Where Are The Surgeons? Where Are The Oncologists?
By
Leonard Zwelling
MD Anderson is in a state of transition. Obviously.
First, a Chief Operating Officer was appointed while the then-president remained in place atop the Pickens Tower of Babel. That COO displaced the Provost, Chief Medical Officer and Chief Financial Officer in the hierarchy of the upper reaches of Pickens. Thus, the crumbling org chart.
The choice of COO was an unusual one, the relatively newly arrived Head of the Division of Radiotherapy, Steve Hahn. It was a good one, from what I can tell. Steve has gained the trust of the faculty on the Shared Governance Committee who represent the most critical constituency of the leadership of MD Anderson—the faculty. This was a fact the then-president never figured out.
Then, the then-president quit. I detect a seismic wobble in the Tower.
Now, in his place is another one of the Division Heads, the Head of the Division of Diagnostic Imaging. I guess you have to be facile with electromagnetic radiation to be an ad interim leader at MD Anderson. What you clearly do not have to be is a surgical or medical oncologist, although Dr. Hahn is fully clinically trained in patient care and Dr. Hicks can pass a catheter just about anywhere.
It does strike me as odd, however, that the usual sources of leadership in times of stress were by-passed by the Chancellor. That would normally be the Head of Surgery and the Head of Medicine. What happened?
I am going to let others answer that question, but when you consider who the previous people in those positions were, you have little doubt that under the current distress of financial problems and leadership absence, Drs. Hong and Pollock would have been drafted into service. Not so much now with their replacements. The trust that is required to be manifest between the leadership of Medicine or Surgery and the faculty they lead is probably missing and the institution cannot risk any more poor decisions by people incapable of making good ones. That the people in those jobs were awfully close to the then-president may also have precluded them as logical stand-ins.
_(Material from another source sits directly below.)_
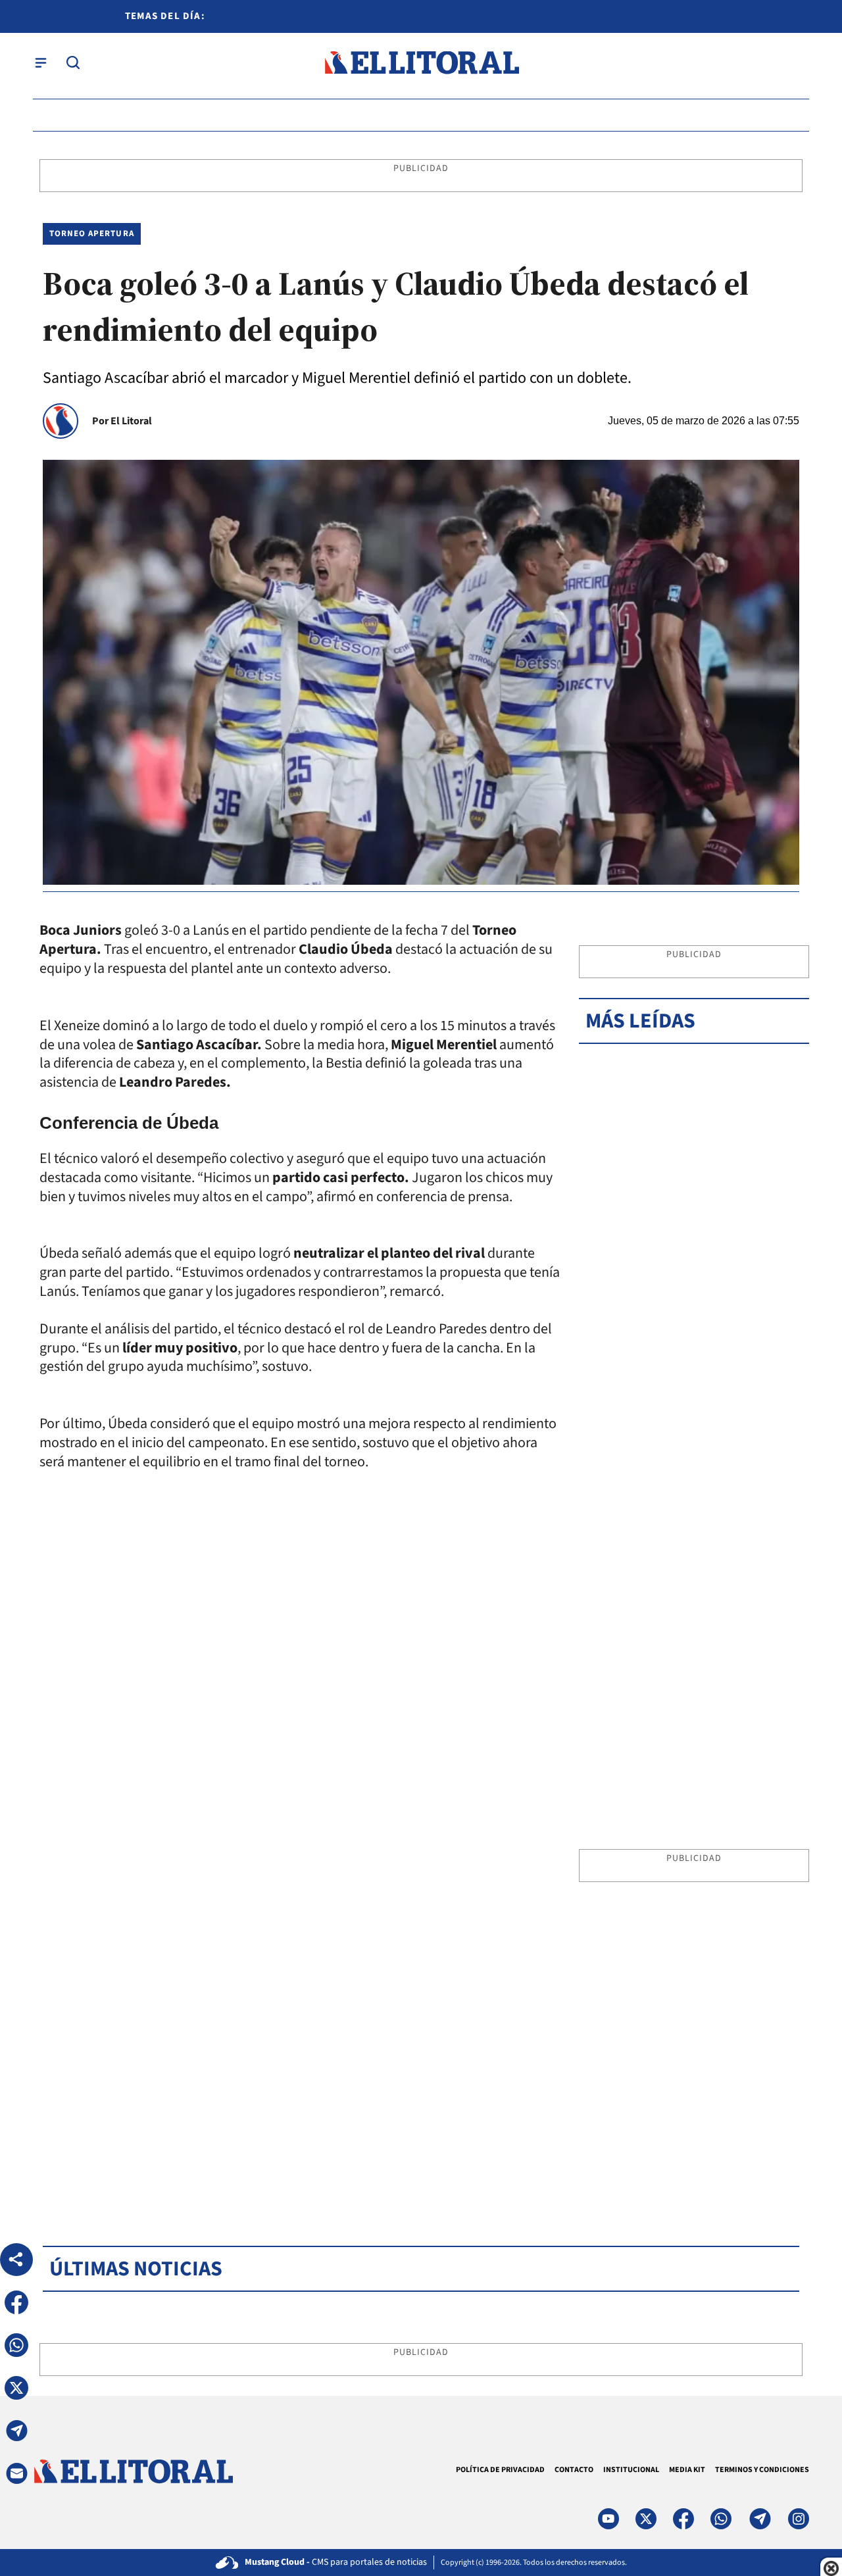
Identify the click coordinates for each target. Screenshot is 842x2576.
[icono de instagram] (798, 2519)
This is a clear indication of the problems around the Division Heads table.
Under ordinary circumstances, the leaders of Medicine and Surgery are the first among equals—especially at a cancer center. That has not been the case for many years at MD Anderson. And if it ever was going to be the case, the overly close relationship between the past president (#3) and Dr. Hong (“your serve”), made the natural oppositional relationship impossible. Then came the new then-president (#4) and Dr. Hong wisely found the door.
The past Head of Surgery tried to stand up for what was right in patient care and he was fired on Yom Kippur. Nice gesture, Ron!
Well, you get the drift. The big dogs were followed by lap dogs and when the Chancellor needed help, he had to look elsewhere in the kennel.
MD Anderson is lucky to have the H and H boys ready to go. Hicks and Hahn (sounds like a vaudeville team) should be able to keep the ship on an even keel as the Chancellor and the Regents search for a permanent successor (#5). Whether either of them wish to be considered is up to them and then to the search committee. Perhaps they will earn their way to the big chair.
As a medical oncologist who was once pressed into service as a vice president by a surgeon despite me having few if any credentials in the area I was to oversee, I am used to having internists and surgeons step up when the going gets tough. That this did not occur this time says volumes to me about the leadership in these areas at MD Anderson.
We shall see shortly if the Tower wobbles some more, but perhaps it should. There are a few layers in the org chart that could use demolition.